REQUIREMENT |
Reproduce all of the material below unchanged, except that every occurrence of "GUI agent" becomes "screen agent".

═════ SUPPLIED RECORDS ═════

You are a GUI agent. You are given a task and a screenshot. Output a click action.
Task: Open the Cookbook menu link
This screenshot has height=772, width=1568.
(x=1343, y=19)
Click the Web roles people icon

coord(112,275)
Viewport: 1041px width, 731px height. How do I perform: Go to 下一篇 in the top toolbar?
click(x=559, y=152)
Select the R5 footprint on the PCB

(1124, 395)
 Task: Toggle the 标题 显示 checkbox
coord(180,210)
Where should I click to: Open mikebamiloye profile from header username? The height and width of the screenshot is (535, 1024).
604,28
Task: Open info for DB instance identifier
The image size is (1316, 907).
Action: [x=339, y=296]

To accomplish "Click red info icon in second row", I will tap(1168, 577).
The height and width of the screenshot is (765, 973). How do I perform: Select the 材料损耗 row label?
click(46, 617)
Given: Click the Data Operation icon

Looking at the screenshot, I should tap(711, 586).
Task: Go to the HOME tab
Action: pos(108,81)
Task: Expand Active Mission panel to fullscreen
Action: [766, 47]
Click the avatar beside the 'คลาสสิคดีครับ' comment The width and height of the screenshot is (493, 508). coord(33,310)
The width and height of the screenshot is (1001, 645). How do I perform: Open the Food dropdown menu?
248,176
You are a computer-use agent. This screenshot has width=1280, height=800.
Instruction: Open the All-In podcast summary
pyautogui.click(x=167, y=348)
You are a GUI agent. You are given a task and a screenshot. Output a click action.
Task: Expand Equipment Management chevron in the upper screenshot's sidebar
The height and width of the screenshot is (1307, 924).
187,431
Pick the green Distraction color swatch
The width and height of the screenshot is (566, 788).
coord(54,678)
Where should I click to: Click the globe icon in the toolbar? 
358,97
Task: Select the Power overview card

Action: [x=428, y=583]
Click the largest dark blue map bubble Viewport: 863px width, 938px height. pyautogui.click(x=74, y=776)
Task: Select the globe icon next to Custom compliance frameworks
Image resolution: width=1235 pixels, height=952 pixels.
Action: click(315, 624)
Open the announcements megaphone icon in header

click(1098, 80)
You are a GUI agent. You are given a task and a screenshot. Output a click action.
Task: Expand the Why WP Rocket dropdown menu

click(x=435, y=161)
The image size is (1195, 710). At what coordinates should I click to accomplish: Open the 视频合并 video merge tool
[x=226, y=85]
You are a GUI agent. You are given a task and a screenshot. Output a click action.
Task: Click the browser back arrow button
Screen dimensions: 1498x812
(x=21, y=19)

═════

WRITTEN ANSWER |
You are a screen agent. You are given a task and a screenshot. Output a click action.
Task: Open the Cookbook menu link
This screenshot has height=772, width=1568.
(x=1343, y=19)
Click the Web roles people icon

coord(112,275)
Viewport: 1041px width, 731px height. How do I perform: Go to 下一篇 in the top toolbar?
click(x=559, y=152)
Select the R5 footprint on the PCB

(1124, 395)
 Task: Toggle the 标题 显示 checkbox
coord(180,210)
Where should I click to: Open mikebamiloye profile from header username? The height and width of the screenshot is (535, 1024).
604,28
Task: Open info for DB instance identifier
The image size is (1316, 907).
Action: [x=339, y=296]

To accomplish "Click red info icon in second row", I will tap(1168, 577).
The height and width of the screenshot is (765, 973). How do I perform: Select the 材料损耗 row label?
click(46, 617)
Given: Click the Data Operation icon

Looking at the screenshot, I should tap(711, 586).
Task: Go to the HOME tab
Action: pos(108,81)
Task: Expand Active Mission panel to fullscreen
Action: [766, 47]
Click the avatar beside the 'คลาสสิคดีครับ' comment The width and height of the screenshot is (493, 508). coord(33,310)
The width and height of the screenshot is (1001, 645). How do I perform: Open the Food dropdown menu?
248,176
You are a computer-use agent. This screenshot has width=1280, height=800.
Instruction: Open the All-In podcast summary
pyautogui.click(x=167, y=348)
You are a screen agent. You are given a task and a screenshot. Output a click action.
Task: Expand Equipment Management chevron in the upper screenshot's sidebar
The height and width of the screenshot is (1307, 924).
187,431
Pick the green Distraction color swatch
The width and height of the screenshot is (566, 788).
coord(54,678)
Where should I click to: Click the globe icon in the toolbar? 
358,97
Task: Select the Power overview card

Action: [x=428, y=583]
Click the largest dark blue map bubble Viewport: 863px width, 938px height. pyautogui.click(x=74, y=776)
Task: Select the globe icon next to Custom compliance frameworks
Image resolution: width=1235 pixels, height=952 pixels.
Action: click(315, 624)
Open the announcements megaphone icon in header

click(1098, 80)
You are a screen agent. You are given a task and a screenshot. Output a click action.
Task: Expand the Why WP Rocket dropdown menu

click(x=435, y=161)
The image size is (1195, 710). At what coordinates should I click to accomplish: Open the 视频合并 video merge tool
[x=226, y=85]
You are a screen agent. You are given a task and a screenshot. Output a click action.
Task: Click the browser back arrow button
Screen dimensions: 1498x812
(x=21, y=19)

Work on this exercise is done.